Adjaye, I suggest, has become something of a statesman himself with buildings for high-profile international institutions from the Nobel Peace Centre in Oslo to the Skolkovo School of Management in Moscow. “Skolkovo was a Putin project that turned into a Medvedev delivery and was funded by just about every oligarch you’ve ever heard of,” he says. “I’ve suddenly entered this world of political leaders.”
In fact, Adjaye has long seemed to be destined for that league. His father was a Ghanaian diplomat whose family followed him round the globe. Adjaye was born in Dar es Salaam, Tanzania, and subsequently lived in Ghana, Jeddah, Cairo, Yemen, Beirut and elsewhere before finally settling in London when he was 14.
I’ve known him since he was setting up in practice on his own 12 years ago, when he already had the distinct aura of a star, despite only having designed a few small houses and studios. But it was who those houses and studios were for – actor Ewan McGregor, artist Chris Ofili, artist and fashion photographer Juergen Teller, fashion designer Alexander McQueen among others. “I never set out to do celebrities’ houses,” he says, with a hint of defensiveness, “but to do houses for people who were interested in trying out new ideas.”
The waiter arrives but we haven’t looked at the menu. He asks if it has been explained to us, which it hasn’t, so he does. The dishes at Dinner, he says, are all based on, or inspired by, recipes found in historical cookbooks. I’ve heard a lot about meat fruit (circa 1500), so go for that. Adjaye (c1966) has buttered crab loaf (c1714). Neither of us orders wine.
The starters come quickly and are intriguing enough to distract us. Adjaye talks fluently, engagingly and a lot, as if he’s used to it. You can see how clients would be seduced. My meat fruit is a perfect simulacrum of a tangerine. An orange jelly-clad ball of rich chicken liver parfait. The waiter helpfully tells me that the stalk is not edible. With its slice of griddled toast, Adjaye suggests it looks architectural. It does. Like a pavilion from the 1939 New York World’s Fair. The crab loaf appears less architectural, or perhaps just represents a more commercial form of architecture.
Inspired by the appearance of my starter, we get back to buildings. Adjaye has already designed a US museum, the Denver Museum of Contemporary Art, but the $500m National Museum of African American History and Culture is in another league. Destined to be the last major museum on the National Mall, it is a project of genuine national – and international – significance, but also of sensitivities and a real political charge in a country where race is still very much an issue. How is it going?
“Listen,” Adjaye says, “you can dislike the US for all kinds of things. It is an empire and it makes mistakes but, every so often, it learns from those mistakes and does something incredible – it elected Obama.” Not everyone in the US thinks that’s such a good thing, I suggest. “You’re right,” he replies, “It’s 50/50. But America has been defined through the African-American experience.” That’s a big claim, I suggest. “The civil war was about emancipation,” he says, “and it was the civil rights movement that brought an understanding of human rights, which influenced the whole world. These are totemic things, which the black experience has allowed to happen. Look at music, too, or fashion. The museum is about telling this story, about acknowledging it as a cultural contribution.”

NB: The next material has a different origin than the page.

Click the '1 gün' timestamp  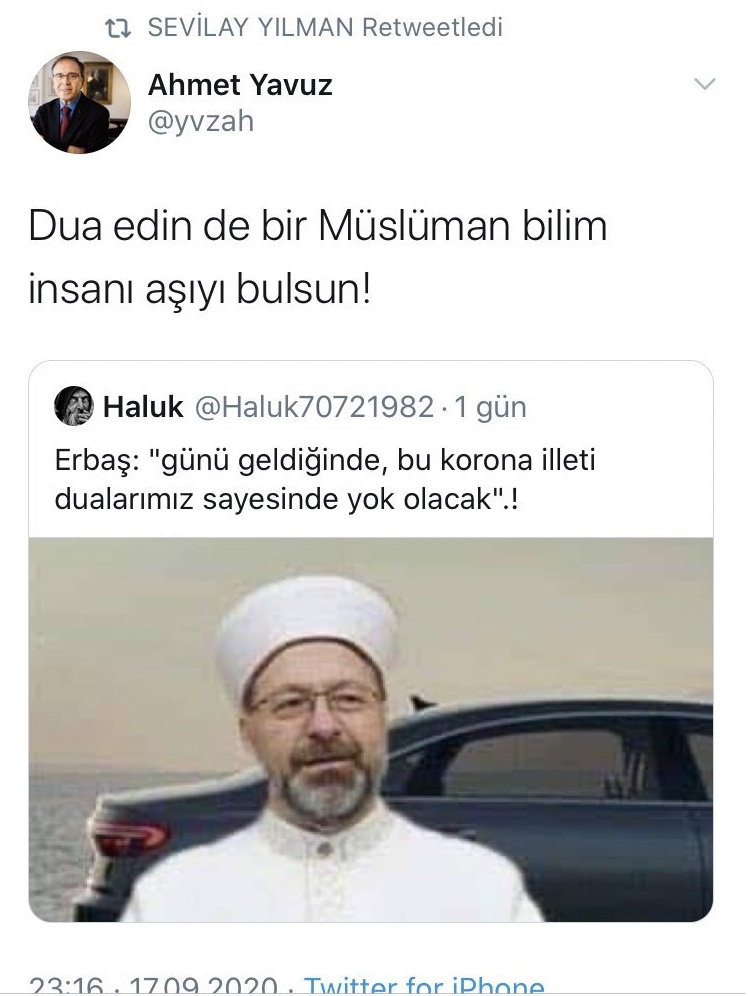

Interestingly, Adjaye points out, it was President George W. Bush who realised the significance of the project – he endorsed the location of the site, and his wife Laura sits on the museum board. He adds, however, that it was Obama who guaranteed funds against a difficult economic background. Was there, I wonder, any resentment about the project going not to an African-American but to an African-Brit? “I guess I’m the first architect of African descent who has managed to build a global reputation,” Adjaye replies. To his credit he looks visibly uncomfortable saying the words, “but this was a project won on the building, not on the architect. You don’t entrust half a billion dollars to tokenism.”
The design that won Adjaye the project is extremely distinctive. He explains it thus: “The site is on the Mall between the museums and the monuments and this museum is a fusion of the two, the building is part of the story you’re trying to tell. The Yoruba crown and the African column [which inspire the design] are about where the African-American experience comes from. The Yoruba see their roots as Pharaonic and that same symbolism is here on the Mall with the obelisk of the Washington Monument.”
Our main courses arrive and Adjaye’s cod in cider (c1940) reminds me slightly of the liver in lager that Timothy Spall’s useless restaurateur character comes up with for his opening night in Mike Leigh’s Life is Sweet. My rice and flesh (c1390) is like a big sloppy risotto and a bit stodgy. I wish I’d ordered wine.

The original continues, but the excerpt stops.